以上动物分别于造模后24h、3 d、7 d、14 d断头取材，硫堇染色后行脑组织病理学检查。

另96只新生7日龄SD大鼠随机分为4组(n=24):假手术组、模型组、10mg/kg灯盏花治疗组、对照组，于造模后24h、3 d、7 d、14 d断头取材，应用免疫组织化学方法观察凋亡相关基因Bcl-2、Bax蛋白表达情况，并计数各组各时间点免疫阳性细胞数目及积分光密度值。

1.2 药品与仪器

灯盏花注射液为神威药业生产，规格5 ml∶20mg。免疫组化试剂盒购自晶美生物工程有限公司生产。Bcl-2抗体，Santa公司(SC492);Bax抗体，Santa公司(SC526)。石蜡切片机，Leica公司;Olympus光学显微镜，日本Olympus光学工业株式会社;捷达JEDA801D形态学图像分析系统，江苏省捷达科技发展有限公司;二目显微镜摄像系统，北京麦克奥迪仪器仪表有限公司。

1.3 造模方法

参照吴婉芳[1]等的方法，将大鼠固定在手术板上。行颈部手术造成大鼠脑组织缺血:颈部正中切口，分离并双线结扎左侧颈总动脉。颈部术毕，恢复2 h。
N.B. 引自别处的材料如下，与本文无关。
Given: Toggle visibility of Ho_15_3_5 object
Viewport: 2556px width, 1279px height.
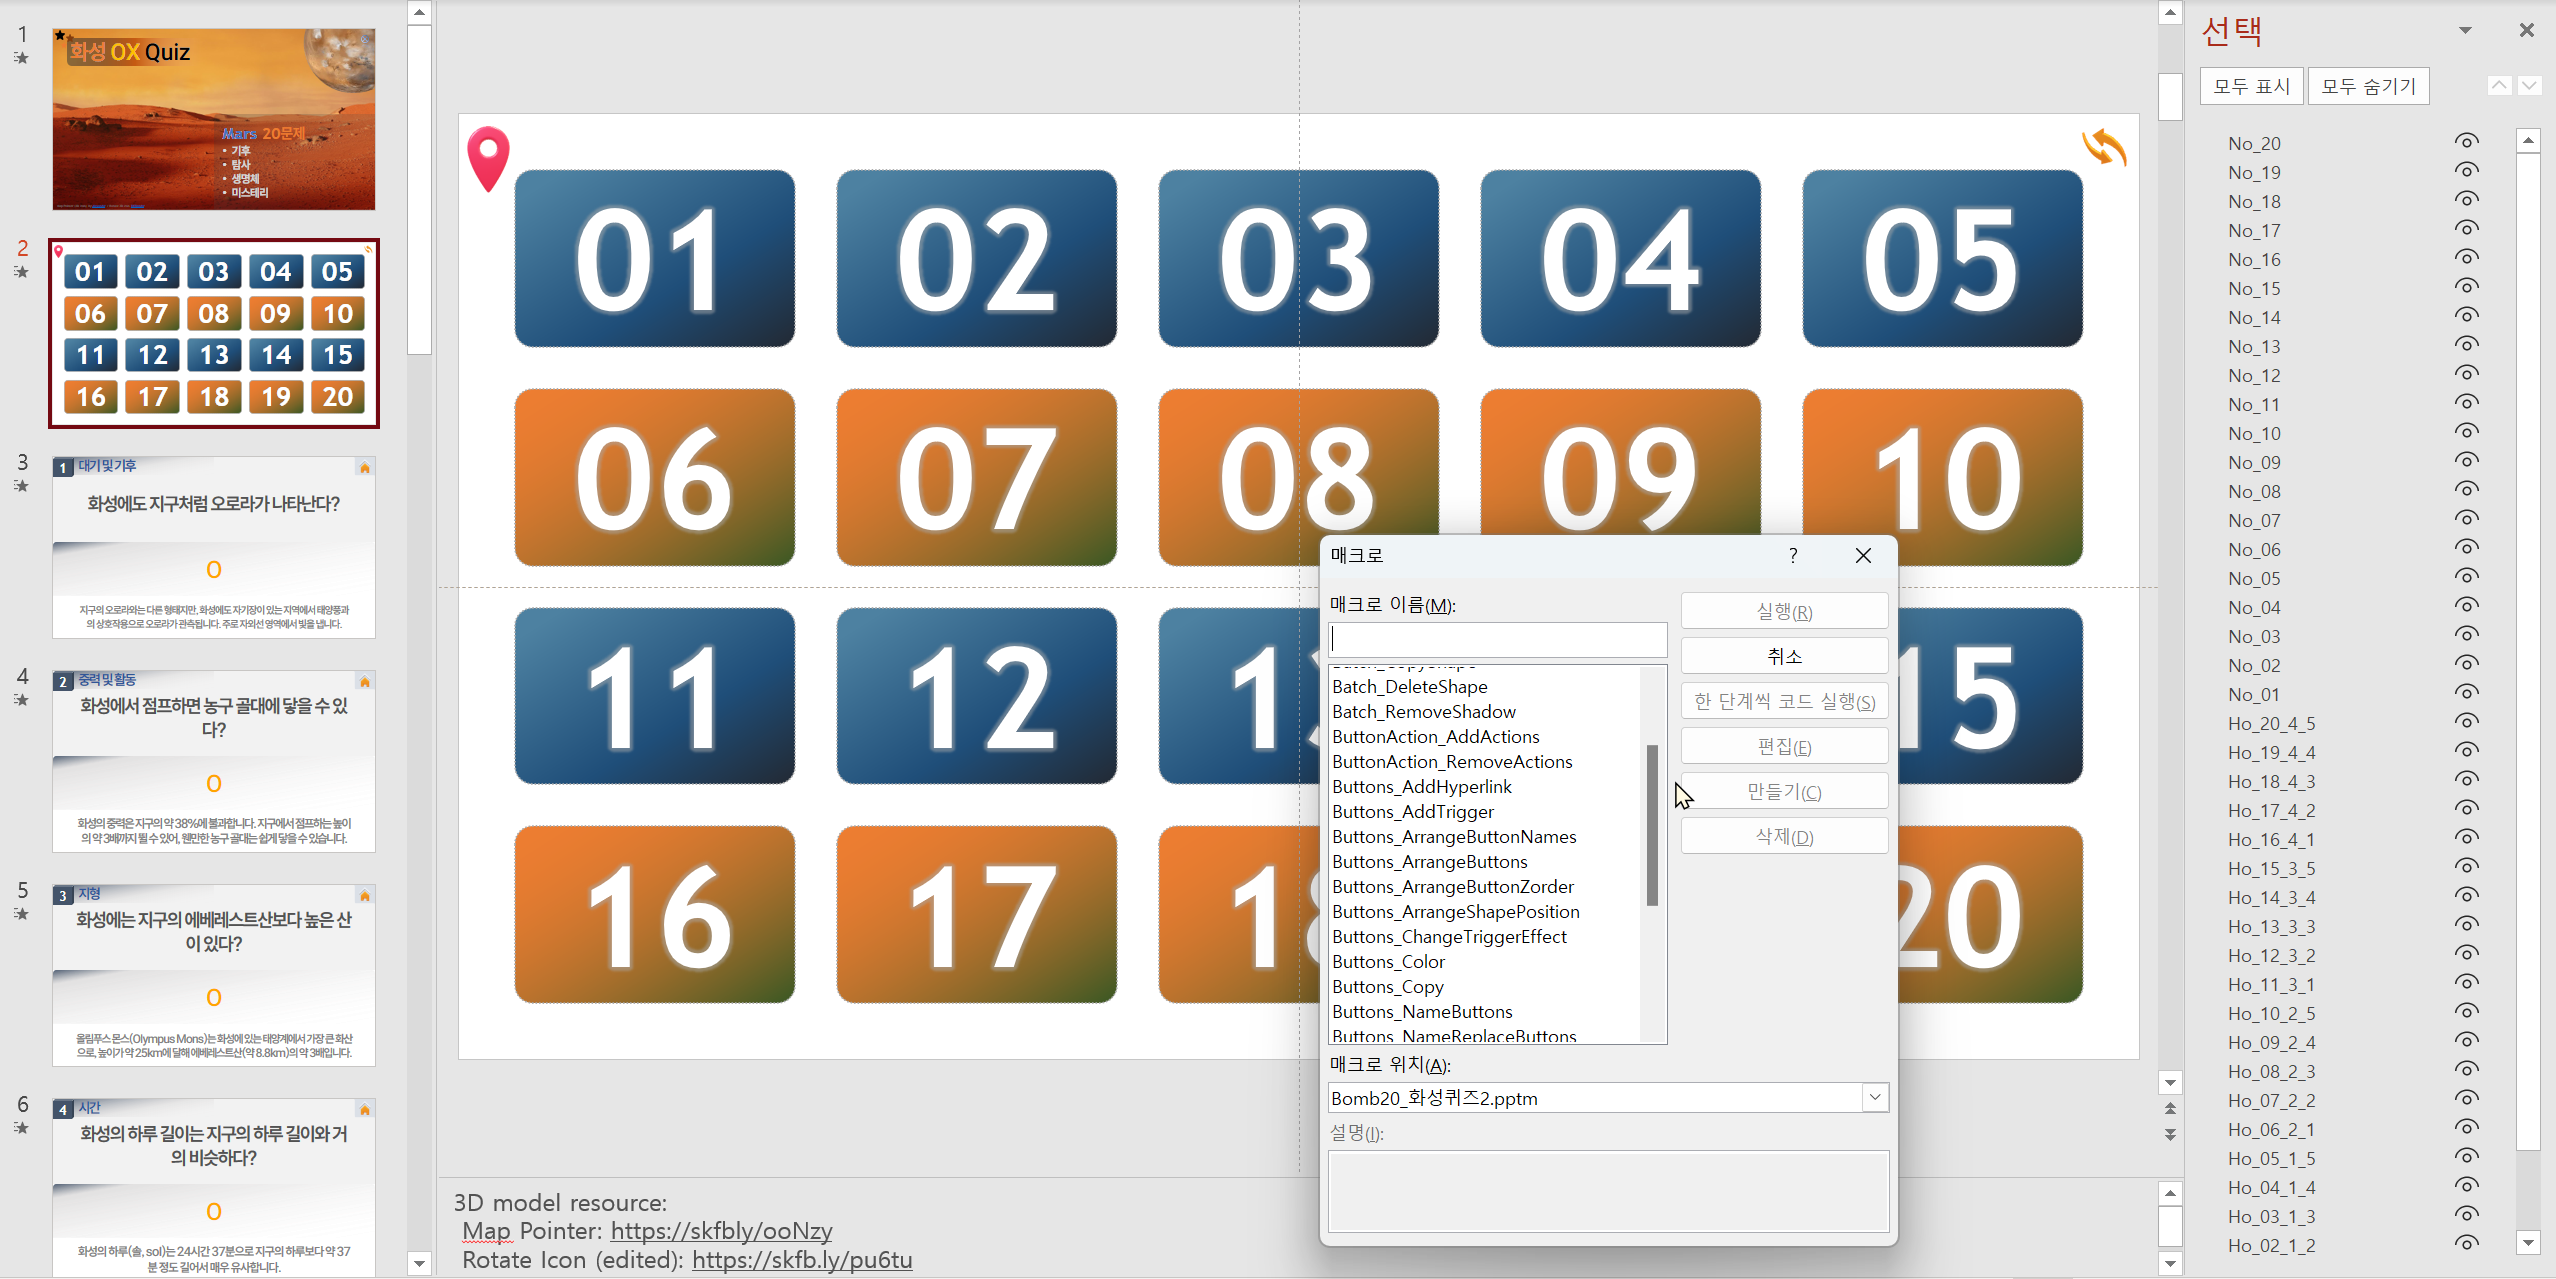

之后，将结扎后的新生鼠置于37℃恒温水浴2500ml密闭玻璃容器中，以1.5～2.5 l/min的速度输入体积浓度8%的氧气和92%氮气的混合气体。测氧仪监测舱内氧浓度，使之维持在7.5%～8.5%之间，持续2～3 h。缺氧完成后取出新生大鼠并放回母鼠笼中继续哺乳喂养。

1.4 染色方法

1.4.1 硫堇染色方法 在预定时间点将动物迅速断头取脑，冠状切取视交叉后1 mm至4 mm脑组织，将所取标本置于4%多聚甲醛固定液中固定48 h，梯度酒精脱水;二甲苯透明，石蜡包埋。将所取脑组织标本常规脑组织切片(5μm 厚)，切片以二甲苯、梯度酒精(100%～70%)脱蜡至水，浸入0.25%硫堇溶液中47℃染色10min，80%～95%酒精脱色至适度，无水酒精脱水，二甲苯透明、中性树胶封片。

参照Kato分级方法[2]，于光学显微镜下，根据迟发性神经元死亡(delayed neuronal death，DND)的程度，确定组织学分级(histological grade，HG)和神经元密度(neuronal density，ND)，对海马CA1区组织学改变进行评价。(1)HG:0级，无神经元死亡;1级:散在神经元死亡;2级:成片神经元死亡;3级:几乎全部的神经元死亡。取左侧平均等级作为统计值。(2)ND:计数海马CA1区每1 mm区段内细胞膜完整、胞核饱满、核仁清晰的锥体细胞数目，每张切片左侧海马各计数3个区段取平均值作为统计值。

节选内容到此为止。